Faster than you can say "RELEASE THE KRAKEN!", the Ancient Mariner... eh... releases the Kraken.  At least, that's what it looks like in the artwork.  According to Hanna's thought balloon a green fog ate away at the tower, the crew and everything else.  Maybe she's hallucinating from the blood loss, although she doesn't seem to be at all hurt and is standing unaided in the next panel.   
And so, with her father having tried to kill her and the apparent blessing of the albatross (who scoops up Blackbeard's hat and drops it on her head), Hanna decides that she must continue the legacy of her father.  The father who cursed her mother, hired mercenaries to kill her and then tried to finish the job himself.

Hanna is a complete moron, in case you hadn't noticed.
Then Hanna's eyes rolled into the back of her head as the internal bleeding took its' toll.

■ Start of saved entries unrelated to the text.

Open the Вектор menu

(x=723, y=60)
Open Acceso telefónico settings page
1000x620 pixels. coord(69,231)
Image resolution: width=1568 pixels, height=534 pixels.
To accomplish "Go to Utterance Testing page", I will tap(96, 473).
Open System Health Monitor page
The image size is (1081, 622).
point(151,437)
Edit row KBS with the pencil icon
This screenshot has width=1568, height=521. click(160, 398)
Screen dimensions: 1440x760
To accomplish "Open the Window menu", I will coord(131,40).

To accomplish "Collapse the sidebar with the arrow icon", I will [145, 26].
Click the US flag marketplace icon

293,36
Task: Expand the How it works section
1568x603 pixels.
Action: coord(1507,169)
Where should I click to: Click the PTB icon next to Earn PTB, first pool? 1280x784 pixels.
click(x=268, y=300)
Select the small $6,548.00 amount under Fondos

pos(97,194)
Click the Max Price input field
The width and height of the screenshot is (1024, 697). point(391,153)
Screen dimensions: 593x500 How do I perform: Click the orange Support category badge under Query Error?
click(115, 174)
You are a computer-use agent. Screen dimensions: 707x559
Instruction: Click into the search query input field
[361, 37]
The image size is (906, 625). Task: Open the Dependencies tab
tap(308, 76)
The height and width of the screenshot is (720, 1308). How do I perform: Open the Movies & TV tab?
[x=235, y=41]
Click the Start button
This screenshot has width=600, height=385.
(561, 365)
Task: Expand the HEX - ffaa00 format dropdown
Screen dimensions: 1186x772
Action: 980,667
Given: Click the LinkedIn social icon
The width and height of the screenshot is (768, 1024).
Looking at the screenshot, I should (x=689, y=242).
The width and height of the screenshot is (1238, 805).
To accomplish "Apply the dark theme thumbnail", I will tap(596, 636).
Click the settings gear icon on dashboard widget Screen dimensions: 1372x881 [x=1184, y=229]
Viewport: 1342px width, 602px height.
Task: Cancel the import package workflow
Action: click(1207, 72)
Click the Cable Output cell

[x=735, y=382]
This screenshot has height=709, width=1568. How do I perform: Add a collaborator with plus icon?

The End.
 

This series is one of the worst collection of comics I've ever had the misfortune to read.  If I owned the print edition, I would not use it to pick up the droppings of my worst enemy's dog.  The artwork is terrible.  The plot is incomprehensible, with things happening just because.  The heroine is an idiot who is the least interesting character in the whole thing and her character arc is completely pointless since her one goal is accomplished without her doing a damn thing and then she decides to continue the legacy of the jerkass father she was trying to kill because he was a jerkass!

Stay away from this book, me hardies.  Stay far away from it.
 

Saturday, September 14, 2013

The Blackbeard Legacy - Part Three

When last we left The Blackbeard Legacy, we knew precious little more than when we'd started.  Halfway into this series and all we've learned about our heroine Hanna Teach is that she claims to be Blackbeard's daughter and that she wants revenge for what Blackbeard did to her mother.  It took us two issues to learn that much of who she is and what her motivations are!

There was also some nonsense about a zombie-raising bounty hunter and a key that has something to do with finding Blackbeard, but none of that really seems to have anything at all to do with the plot, such as it is.  You can read my commentary on Parts One and Parts Two if you really must know more.

Now read on...

How much do you want to bet they didn't have time to finish coloring this page?


Astute readers will note that the art style for this issue seems to be different.  Not better, mind you - just different.  The characters are still misshapen and oddly colored but now their eyes are smaller and their hands are freakishly big.  And yet, I consider this artist - who is uncredited in all the information I can find on this issue - to be an improvement on Mike Maydak, because while the character designs are outlandish they are also consistent.

Unlike the first two issues of this series, we do not start with a rambling narration from Hanna Teach.  Instead, we open somewhere off the coast of Africa, in a tower.  Here we find Drake Santiago, Fearless Pirate (TM) bragging about his latest adventures to a pair of conquests.  Whether they're bought slaves in matching costumes or ladies of negotiable affection who just happen to wear the same outfit is unclear.  It is also unclear if the dark-skinned woman is Hanna Teach, once again working undercover to retrieve something she needs.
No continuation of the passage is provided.